begin Data for the task

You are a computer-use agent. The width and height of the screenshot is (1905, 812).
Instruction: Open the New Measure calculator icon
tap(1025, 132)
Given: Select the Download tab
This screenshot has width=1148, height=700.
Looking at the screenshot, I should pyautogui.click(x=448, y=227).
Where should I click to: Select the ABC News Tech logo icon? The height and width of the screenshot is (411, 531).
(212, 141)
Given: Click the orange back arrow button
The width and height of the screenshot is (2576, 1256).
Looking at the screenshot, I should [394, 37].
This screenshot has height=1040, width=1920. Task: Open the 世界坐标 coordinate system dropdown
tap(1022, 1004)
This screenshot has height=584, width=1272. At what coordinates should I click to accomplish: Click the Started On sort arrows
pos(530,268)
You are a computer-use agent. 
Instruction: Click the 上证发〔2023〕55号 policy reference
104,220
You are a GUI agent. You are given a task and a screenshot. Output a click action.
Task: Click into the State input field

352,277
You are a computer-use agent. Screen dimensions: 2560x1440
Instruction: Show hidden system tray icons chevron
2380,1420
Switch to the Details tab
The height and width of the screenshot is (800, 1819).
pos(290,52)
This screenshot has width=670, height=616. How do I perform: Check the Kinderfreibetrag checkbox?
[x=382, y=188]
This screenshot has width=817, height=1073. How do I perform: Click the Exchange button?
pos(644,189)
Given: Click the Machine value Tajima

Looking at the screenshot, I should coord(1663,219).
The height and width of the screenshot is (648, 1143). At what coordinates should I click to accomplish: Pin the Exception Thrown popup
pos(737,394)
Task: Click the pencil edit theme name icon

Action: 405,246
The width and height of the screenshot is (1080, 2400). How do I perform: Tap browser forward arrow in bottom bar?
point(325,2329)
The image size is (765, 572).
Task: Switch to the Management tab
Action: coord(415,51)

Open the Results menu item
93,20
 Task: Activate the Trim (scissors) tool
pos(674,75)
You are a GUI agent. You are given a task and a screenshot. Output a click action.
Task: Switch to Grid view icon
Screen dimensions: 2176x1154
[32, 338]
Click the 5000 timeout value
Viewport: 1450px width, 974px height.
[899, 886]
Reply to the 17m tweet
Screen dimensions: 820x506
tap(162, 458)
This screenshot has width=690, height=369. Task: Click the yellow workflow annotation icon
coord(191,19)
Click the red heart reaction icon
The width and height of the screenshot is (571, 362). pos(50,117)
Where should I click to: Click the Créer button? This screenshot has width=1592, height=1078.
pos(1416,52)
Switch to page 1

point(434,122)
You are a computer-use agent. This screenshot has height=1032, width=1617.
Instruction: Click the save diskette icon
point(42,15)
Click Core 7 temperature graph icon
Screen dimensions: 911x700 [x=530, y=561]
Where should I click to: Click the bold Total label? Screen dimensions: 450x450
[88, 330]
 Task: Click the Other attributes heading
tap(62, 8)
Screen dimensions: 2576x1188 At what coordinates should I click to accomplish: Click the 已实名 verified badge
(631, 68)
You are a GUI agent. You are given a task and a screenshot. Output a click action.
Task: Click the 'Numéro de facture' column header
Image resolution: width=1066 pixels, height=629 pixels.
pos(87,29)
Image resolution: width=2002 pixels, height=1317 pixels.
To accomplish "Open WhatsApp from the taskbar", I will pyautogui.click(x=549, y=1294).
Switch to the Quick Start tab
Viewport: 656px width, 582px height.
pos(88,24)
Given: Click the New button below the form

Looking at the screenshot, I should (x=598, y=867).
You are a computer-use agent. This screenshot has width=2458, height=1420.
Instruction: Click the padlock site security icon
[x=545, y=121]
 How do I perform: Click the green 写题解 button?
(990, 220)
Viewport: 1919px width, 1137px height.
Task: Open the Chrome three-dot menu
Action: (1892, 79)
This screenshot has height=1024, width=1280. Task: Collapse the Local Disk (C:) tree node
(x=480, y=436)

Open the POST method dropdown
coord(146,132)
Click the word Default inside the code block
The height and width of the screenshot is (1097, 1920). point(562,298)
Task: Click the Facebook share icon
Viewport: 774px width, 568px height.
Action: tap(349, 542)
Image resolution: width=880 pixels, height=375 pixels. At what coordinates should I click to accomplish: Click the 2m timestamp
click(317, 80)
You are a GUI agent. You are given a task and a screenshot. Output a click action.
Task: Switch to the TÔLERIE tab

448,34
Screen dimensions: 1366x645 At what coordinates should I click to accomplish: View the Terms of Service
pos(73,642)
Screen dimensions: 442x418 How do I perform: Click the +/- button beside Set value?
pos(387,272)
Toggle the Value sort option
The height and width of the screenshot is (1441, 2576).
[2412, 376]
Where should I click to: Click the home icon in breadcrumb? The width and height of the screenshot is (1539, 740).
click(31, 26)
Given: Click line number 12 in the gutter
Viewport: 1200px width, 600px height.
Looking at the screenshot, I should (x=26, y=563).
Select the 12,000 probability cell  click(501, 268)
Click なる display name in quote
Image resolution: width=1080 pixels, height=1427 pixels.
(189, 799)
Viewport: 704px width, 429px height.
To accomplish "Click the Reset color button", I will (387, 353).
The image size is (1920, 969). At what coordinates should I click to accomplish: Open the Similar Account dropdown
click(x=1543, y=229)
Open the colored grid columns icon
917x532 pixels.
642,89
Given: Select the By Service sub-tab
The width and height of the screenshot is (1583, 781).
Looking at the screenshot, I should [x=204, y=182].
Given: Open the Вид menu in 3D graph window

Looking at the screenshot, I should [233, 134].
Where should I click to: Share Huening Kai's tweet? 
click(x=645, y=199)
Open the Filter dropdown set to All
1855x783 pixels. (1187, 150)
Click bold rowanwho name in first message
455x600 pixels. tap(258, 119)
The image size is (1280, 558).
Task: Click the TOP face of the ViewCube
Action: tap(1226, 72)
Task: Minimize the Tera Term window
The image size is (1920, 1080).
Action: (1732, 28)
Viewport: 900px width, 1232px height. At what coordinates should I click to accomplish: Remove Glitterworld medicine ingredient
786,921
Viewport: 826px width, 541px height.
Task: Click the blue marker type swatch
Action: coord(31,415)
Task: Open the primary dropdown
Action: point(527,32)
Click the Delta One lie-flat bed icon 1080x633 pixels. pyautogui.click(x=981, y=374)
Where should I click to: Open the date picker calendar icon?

end Data for the task

Output the lines of the listing from its first line through the line containing "Looking at the screenshot, I should [394, 37].", copying them exactly and including both ends.

You are a computer-use agent. The width and height of the screenshot is (1905, 812).
Instruction: Open the New Measure calculator icon
tap(1025, 132)
Given: Select the Download tab
This screenshot has width=1148, height=700.
Looking at the screenshot, I should pyautogui.click(x=448, y=227).
Where should I click to: Select the ABC News Tech logo icon? The height and width of the screenshot is (411, 531).
(212, 141)
Given: Click the orange back arrow button
The width and height of the screenshot is (2576, 1256).
Looking at the screenshot, I should [394, 37].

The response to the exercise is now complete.